The first thing Stuck did was to find people who would be willing to sleep in the lab at the University of Heidelberg, where he works. While they were sleeping, someone sat at the subjects' bedside.When monitors indicated that the person had entered the phase of sleep where dreaming occurs, he or his colleagues exposed the subjects alternately to the smell of roses and the smell of rotten eggs.

We expected that those subjects may incorporate the stimulus in their dream, because we knew from other research… that if you just give them some kind of noise or sound, or whatever, very often this is incorporated into the dream, it becomes then part of the dream content, Stuck says.

Stuck says he expected this to happen for the sense of smell as well.

But it didn't actually, so no matter what you use, people hardly ever dream about smelling, Stuck reports. Nobody told us they were dreaming about roses or something like that. This didn't happen.

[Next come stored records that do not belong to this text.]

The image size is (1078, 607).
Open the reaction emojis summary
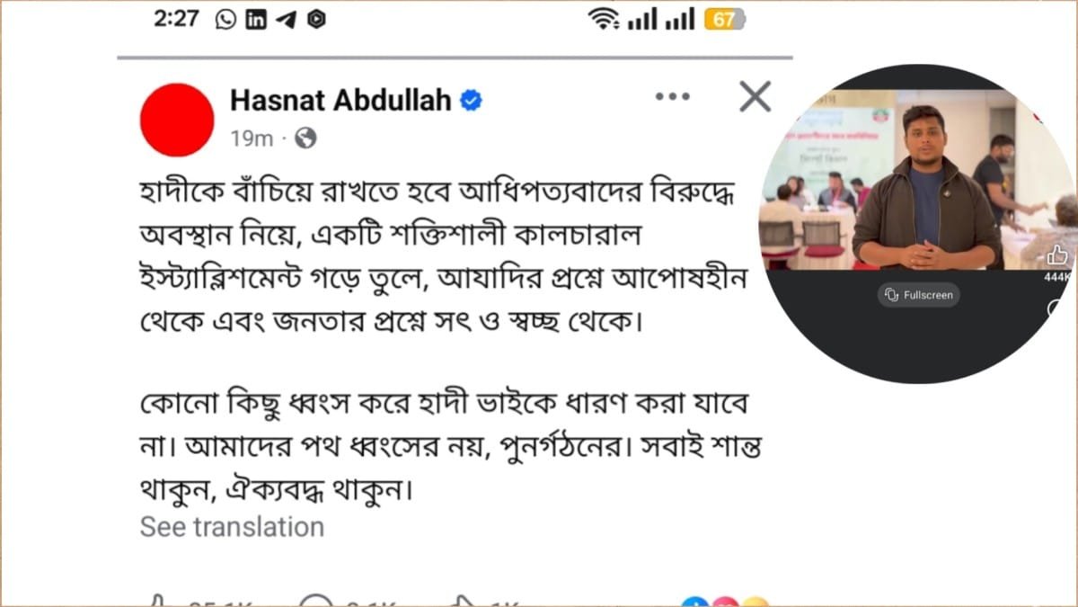tap(726, 602)
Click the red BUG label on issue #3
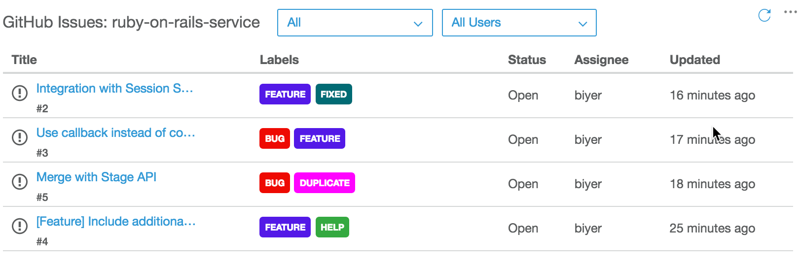Image resolution: width=800 pixels, height=266 pixels. pyautogui.click(x=274, y=138)
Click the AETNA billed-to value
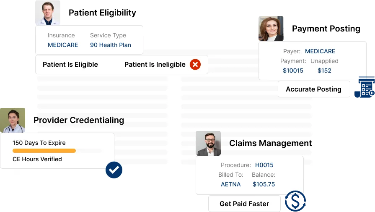 [231, 184]
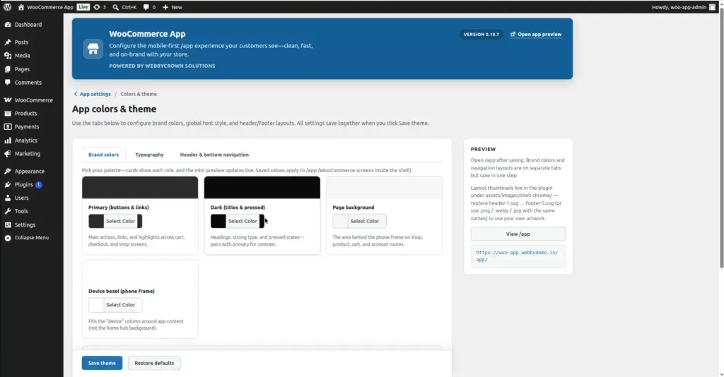Click the Restore defaults button
This screenshot has width=724, height=377.
[x=154, y=363]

But Stuck did find something unexpected. He found that the smells had an impact on the emotional content of the dreams.

If you use positive stimulus, nearly all the subjects reported that the dream they had was predominantly positive, emotionally positive, Stuck says. For his research, the rose smell was the positive stimulus.

And if you use the negative smell, the rotten eggs, nearly all the subjects reported that the dream they had was more negative, there were more negative emotions, Stuck says.

And Stuck says the emotional effect was surprisingly strong – it was something experienced by almost all the subjects.

He says this kind of phenomenon might be used to help people who have suffered trauma – or who have recurrent nightmares – to overcome their difficulties with sleep. He says he'll be exploring these ideas further in future research.

Stuck presented his research this week at the annual meeting of the American Academy of Otolaryngology – Head and Neck Surgery Foundation in Chicago.